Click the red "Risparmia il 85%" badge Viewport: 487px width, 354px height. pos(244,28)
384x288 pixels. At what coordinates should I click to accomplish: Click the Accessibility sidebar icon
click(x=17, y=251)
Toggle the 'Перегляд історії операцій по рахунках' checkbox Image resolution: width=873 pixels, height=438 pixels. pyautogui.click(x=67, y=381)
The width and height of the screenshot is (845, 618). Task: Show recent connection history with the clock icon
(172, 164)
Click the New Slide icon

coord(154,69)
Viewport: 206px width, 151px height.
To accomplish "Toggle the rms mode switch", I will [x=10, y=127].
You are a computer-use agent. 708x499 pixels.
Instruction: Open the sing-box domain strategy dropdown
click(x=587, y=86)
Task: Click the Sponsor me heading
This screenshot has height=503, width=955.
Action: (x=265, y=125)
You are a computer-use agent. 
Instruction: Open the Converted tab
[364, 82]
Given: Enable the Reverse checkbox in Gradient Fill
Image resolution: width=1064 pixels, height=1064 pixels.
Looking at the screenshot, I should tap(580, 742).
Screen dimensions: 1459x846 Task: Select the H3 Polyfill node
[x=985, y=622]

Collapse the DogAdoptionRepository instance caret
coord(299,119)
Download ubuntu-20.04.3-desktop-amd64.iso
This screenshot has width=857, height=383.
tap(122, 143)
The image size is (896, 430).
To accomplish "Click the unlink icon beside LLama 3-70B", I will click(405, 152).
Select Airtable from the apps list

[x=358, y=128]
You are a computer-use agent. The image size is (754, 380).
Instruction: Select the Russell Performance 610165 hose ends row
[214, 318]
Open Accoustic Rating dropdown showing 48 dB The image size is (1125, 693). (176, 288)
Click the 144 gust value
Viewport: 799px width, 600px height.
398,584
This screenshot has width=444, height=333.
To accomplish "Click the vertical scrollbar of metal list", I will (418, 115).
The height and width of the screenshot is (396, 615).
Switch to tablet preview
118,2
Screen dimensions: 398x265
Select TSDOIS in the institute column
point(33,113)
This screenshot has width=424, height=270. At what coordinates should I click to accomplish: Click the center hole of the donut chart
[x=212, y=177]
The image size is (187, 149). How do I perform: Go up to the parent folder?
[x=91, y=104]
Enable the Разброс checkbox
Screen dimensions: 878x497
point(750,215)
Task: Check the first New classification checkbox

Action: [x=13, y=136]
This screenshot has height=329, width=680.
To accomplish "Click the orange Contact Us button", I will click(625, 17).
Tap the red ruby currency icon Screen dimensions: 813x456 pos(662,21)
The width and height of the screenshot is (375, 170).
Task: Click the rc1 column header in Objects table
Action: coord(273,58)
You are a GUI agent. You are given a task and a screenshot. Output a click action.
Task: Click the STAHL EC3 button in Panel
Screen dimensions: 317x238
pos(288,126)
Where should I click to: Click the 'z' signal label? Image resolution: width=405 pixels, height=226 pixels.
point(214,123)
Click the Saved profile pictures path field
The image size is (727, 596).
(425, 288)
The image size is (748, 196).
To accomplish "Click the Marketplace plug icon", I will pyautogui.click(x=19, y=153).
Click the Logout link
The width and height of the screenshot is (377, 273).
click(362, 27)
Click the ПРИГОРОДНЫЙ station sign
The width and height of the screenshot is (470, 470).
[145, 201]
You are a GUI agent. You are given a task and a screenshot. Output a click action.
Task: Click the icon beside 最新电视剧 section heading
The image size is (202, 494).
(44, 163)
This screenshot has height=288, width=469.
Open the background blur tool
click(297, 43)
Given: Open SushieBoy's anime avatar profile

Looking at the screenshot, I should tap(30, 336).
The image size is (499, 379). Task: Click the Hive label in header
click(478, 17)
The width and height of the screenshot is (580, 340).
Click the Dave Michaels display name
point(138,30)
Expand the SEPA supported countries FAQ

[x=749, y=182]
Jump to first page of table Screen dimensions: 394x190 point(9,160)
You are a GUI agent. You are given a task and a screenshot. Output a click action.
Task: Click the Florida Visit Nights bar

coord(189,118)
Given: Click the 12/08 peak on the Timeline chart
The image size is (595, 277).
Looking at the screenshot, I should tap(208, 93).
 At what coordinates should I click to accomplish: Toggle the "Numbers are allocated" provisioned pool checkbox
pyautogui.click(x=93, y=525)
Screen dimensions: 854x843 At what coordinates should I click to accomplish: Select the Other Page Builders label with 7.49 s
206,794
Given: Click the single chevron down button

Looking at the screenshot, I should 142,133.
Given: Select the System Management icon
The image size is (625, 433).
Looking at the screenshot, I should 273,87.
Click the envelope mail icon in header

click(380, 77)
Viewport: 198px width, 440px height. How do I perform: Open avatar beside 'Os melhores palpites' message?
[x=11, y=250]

◆ Assignment ◆
The records above should be printed exactly, please, from the first line through the line containing "The height and", with both ends kept and nothing past it.

◆ Solution to the exercise ◆
Click the red "Risparmia il 85%" badge Viewport: 487px width, 354px height. pos(244,28)
384x288 pixels. At what coordinates should I click to accomplish: Click the Accessibility sidebar icon
click(x=17, y=251)
Toggle the 'Перегляд історії операцій по рахунках' checkbox Image resolution: width=873 pixels, height=438 pixels. pyautogui.click(x=67, y=381)
The width and height of the screenshot is (845, 618). Task: Show recent connection history with the clock icon
(172, 164)
Click the New Slide icon

coord(154,69)
Viewport: 206px width, 151px height.
To accomplish "Toggle the rms mode switch", I will [x=10, y=127].
You are a computer-use agent. 708x499 pixels.
Instruction: Open the sing-box domain strategy dropdown
click(x=587, y=86)
Task: Click the Sponsor me heading
This screenshot has height=503, width=955.
Action: (x=265, y=125)
You are a computer-use agent. 
Instruction: Open the Converted tab
[364, 82]
Given: Enable the Reverse checkbox in Gradient Fill
Image resolution: width=1064 pixels, height=1064 pixels.
Looking at the screenshot, I should tap(580, 742).
Screen dimensions: 1459x846 Task: Select the H3 Polyfill node
[x=985, y=622]

Collapse the DogAdoptionRepository instance caret
coord(299,119)
Download ubuntu-20.04.3-desktop-amd64.iso
This screenshot has width=857, height=383.
tap(122, 143)
The image size is (896, 430).
To accomplish "Click the unlink icon beside LLama 3-70B", I will click(405, 152).
Select Airtable from the apps list

[x=358, y=128]
You are a computer-use agent. The image size is (754, 380).
Instruction: Select the Russell Performance 610165 hose ends row
[214, 318]
Open Accoustic Rating dropdown showing 48 dB The image size is (1125, 693). (176, 288)
Click the 144 gust value
Viewport: 799px width, 600px height.
398,584
This screenshot has width=444, height=333.
To accomplish "Click the vertical scrollbar of metal list", I will (418, 115).
The height and width of the screenshot is (396, 615).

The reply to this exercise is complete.